To see why Cisco expects to pull this off, let's first understand how your monthly communications bill might include unlimited calls to your neighbor's house -- and your friends in Tokyo and London.
In speculating about free phone calls, Chambers is advancing a prediction from the great, prescient science-fiction writer, Arthur C. Clarke, who once forecast that all phone calls would be local. This always made some sense, since the overwhelmingly major cost in providing phone service is the dial tone, not the actual call, and that costs barely vary with distance.
Of course, ''free'' is a fuzzy word; the ketchup you put on the hamburger at McDonald's isn't free, although you don't pay extra for it. Similarly, we'll make free phone calls only because we'll pay for something else.

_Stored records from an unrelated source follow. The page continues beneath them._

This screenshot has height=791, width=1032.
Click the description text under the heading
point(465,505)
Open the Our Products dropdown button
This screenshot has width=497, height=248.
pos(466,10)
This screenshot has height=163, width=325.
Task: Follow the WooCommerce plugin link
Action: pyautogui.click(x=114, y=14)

The traditional voice line that typically comes to your house or office transfers data at a rate of 64 kilobits per second. That's a small fraction of the slowest data-network speed inside most companies, 10 megabits per second. It's also small relative to the kinds of data connections we eventually will see in our homes, when the cable and telephone companies truly start competing for this business.
The difference between today's phone and data-network systems, however, is enormous. The traditional phone system uses a method called ''circuit switching,'' which essentially provides a guaranteed, uninterrupted connection between you and the person on the other end of the call. We send data on the Internet through ''packet switching,'' a system that breaks up your message into small packages, each of which gets routed to the destination and then reassembled with the rest.
If you turn voice messages into zeroes and ones, you can also send them in little packages. But the public Internet works in a way that can't guarantee the data will move quickly enough to give you clear voice conversations in real time. Private networks are springing up, using Internet standards and guaranteeing quality of service, and public Internet standards eventually will have this capability.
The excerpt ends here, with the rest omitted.